A pair of recent articles shed some light on why it might be hard to deliberately change how one is perceived at work.
The first, from Wharton, offers dueling professors considering whether Starbucks’ logo change might hurt its business. As you may have noticed recently, the Starbucks siren is sporting a new simplified look, with no outlines or text. Nope, it doesn’t even say “coffee” anymore. Why? CEO Howard Schultz explained the logo change signifies it’s move away from offering just coffee in predominantly English-speaking markets.
It’s a fraught move. There are numerous examples of loyal customers rejecting new company logos. Both Tropicana and The Gap failed in recent attempts. In fact, it was the most loyal customers who expressed the most negative reactions. Why? That brings us to the second article.
In Why Innovation Doffs an Old Hat, Joshua Brustein frames a dilemma facing designers of all kinds of new products. That is, to what extent must they incorporate vestigial elements of older versions to keep the new ones acceptable? Examples he cites include the familiar shutter snap sound a digital camera makes and the turning-page animation displayed when swiping fingers across an iPad. When you think about it, both of these effects are superfluous. Brustein cites Urbanscale’s Adam Greenfield as explaining that a new innovation still must “correspond to the emotional expectations” the customer possesses of the existing product.

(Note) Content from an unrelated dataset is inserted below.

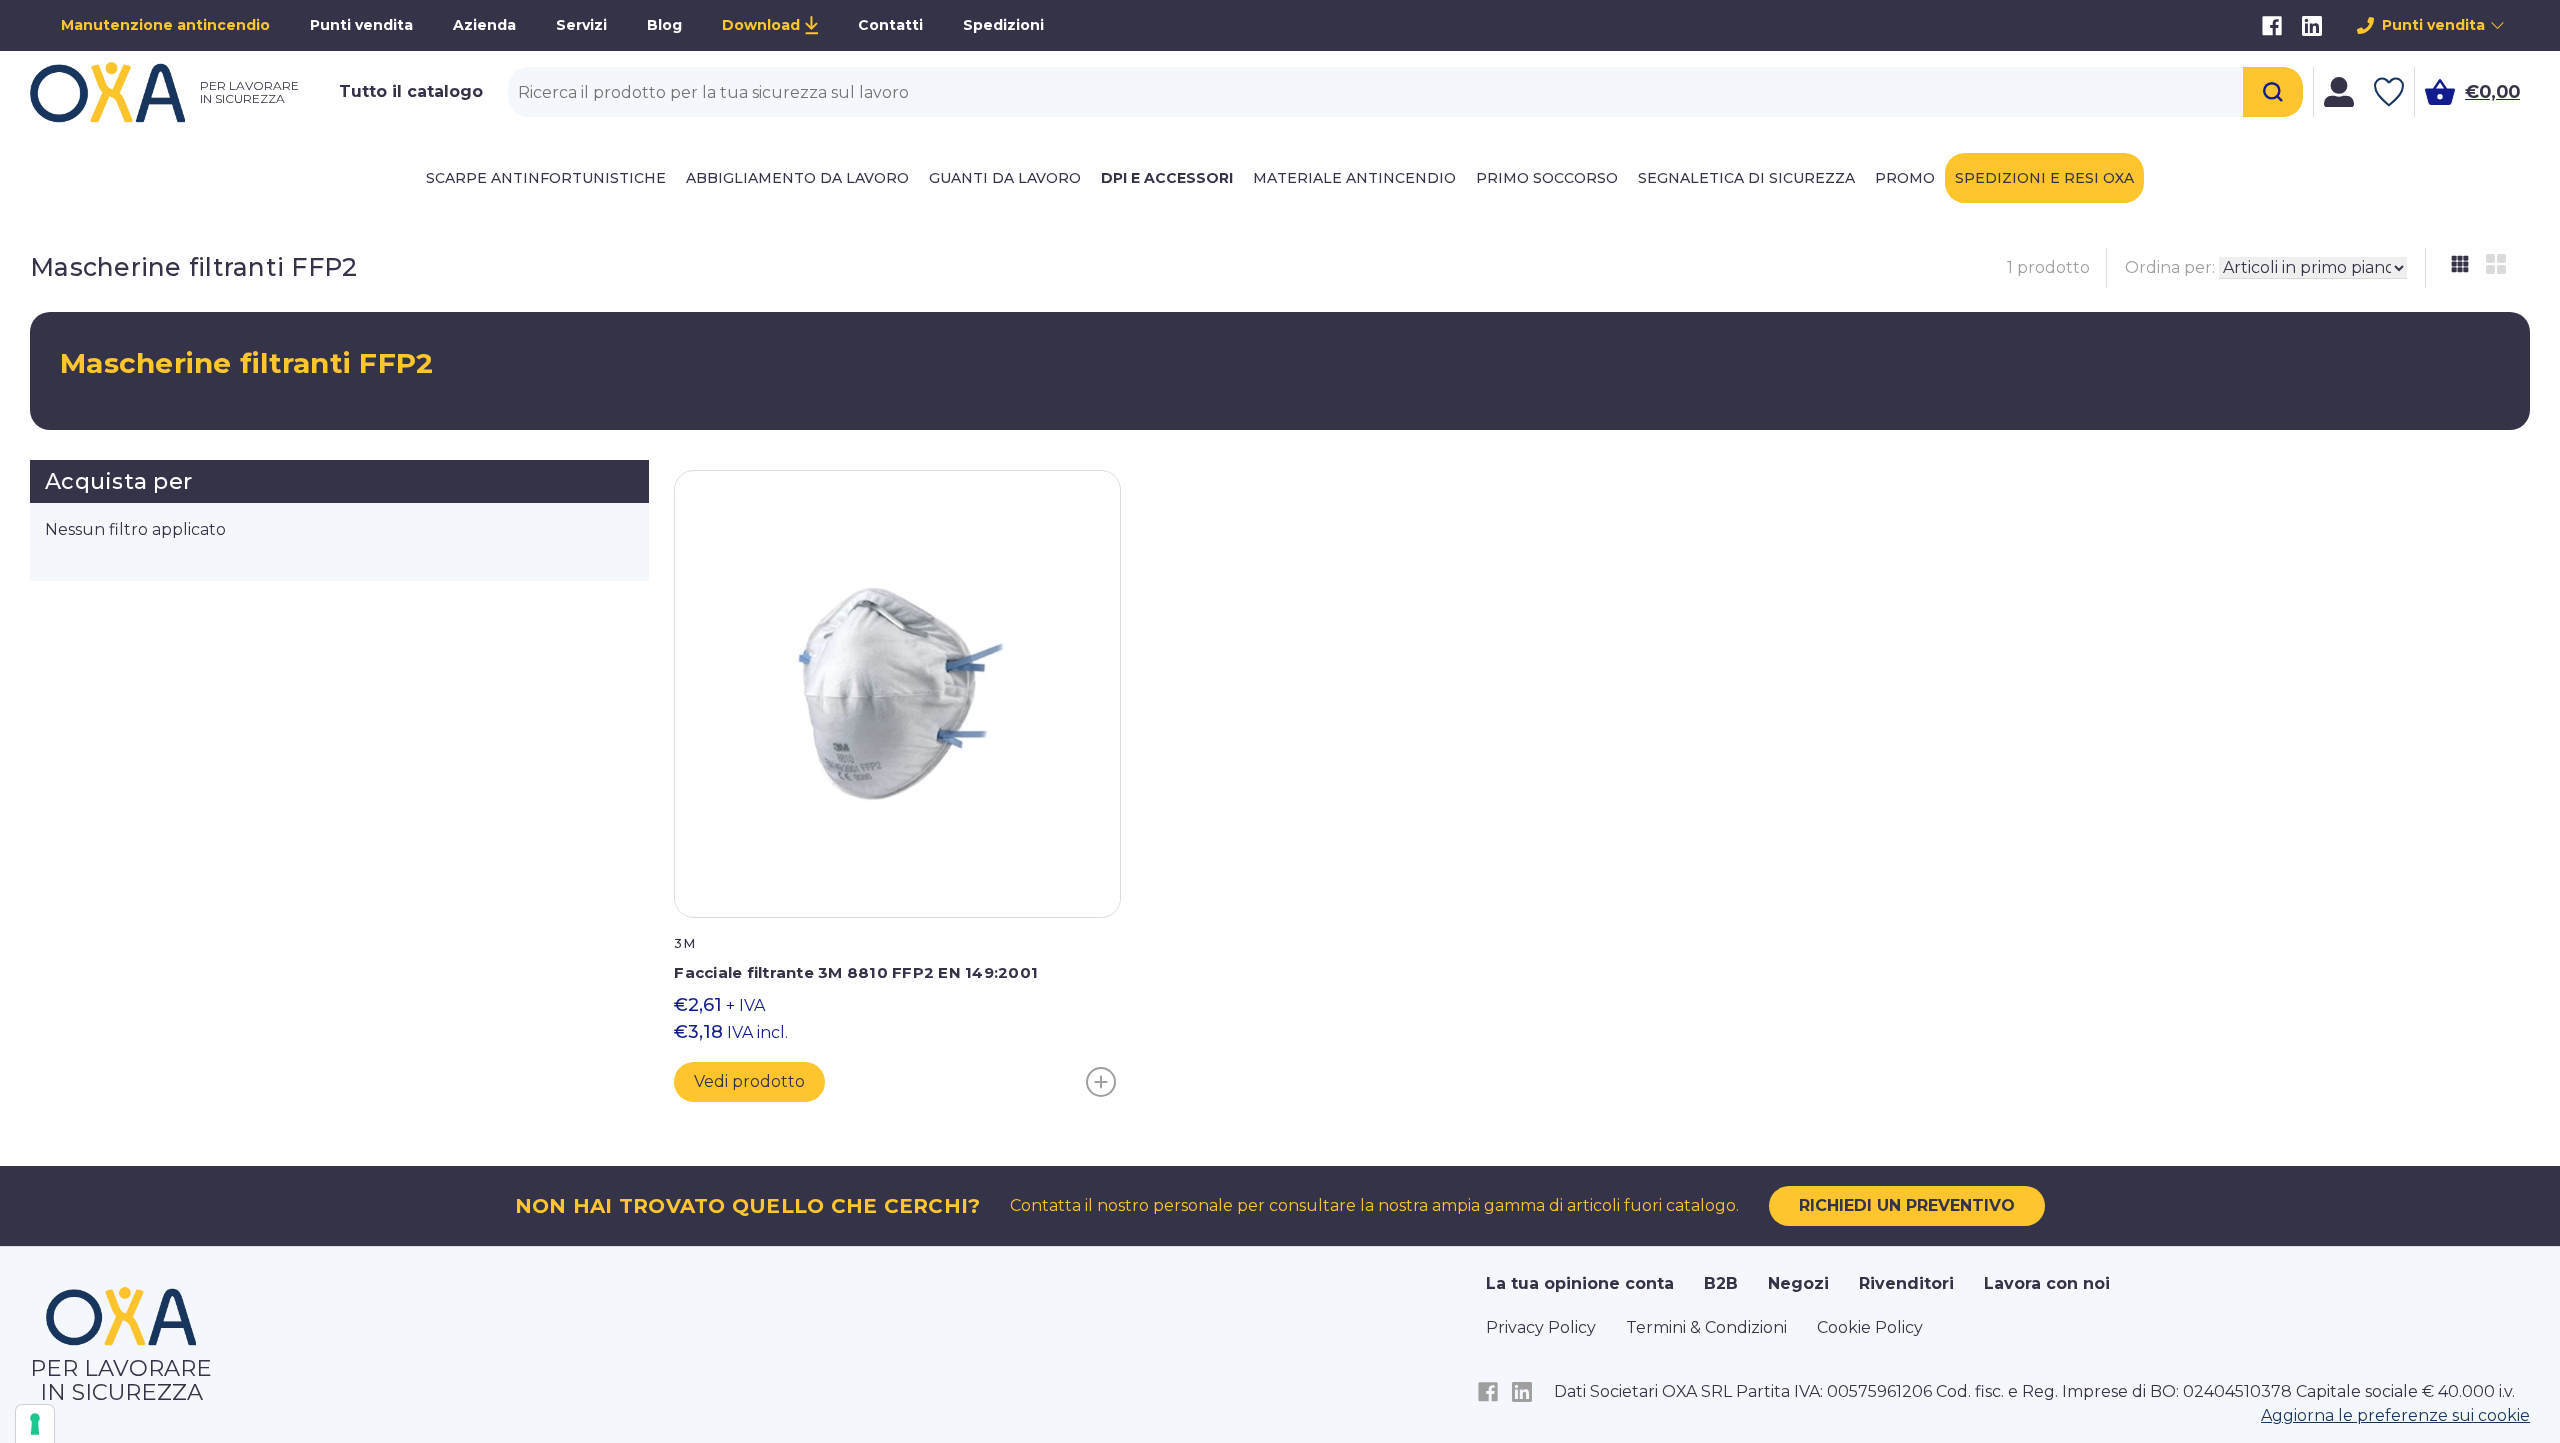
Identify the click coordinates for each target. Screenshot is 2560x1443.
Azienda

Isn’t this true about the people we work with, as well? Every exec has a brand in the organization. “Brian’s great with the numbers, but doesn’t inspire his team.” Or, “Audrey’s so strategic; it’s too bad she struggles on implementation.” Now, what if Brian indeed tackles the challenge of engaging his team or if Audrey rolls up her sleeves to try a deep dive. Will stakeholders abandon their emotional expectations of the execs and begin to see and describe them differently? Will they even notice the changes?
If you are an exec seeking traction, you will need to formulate how to make sure the changes you’ve undertaken strike root.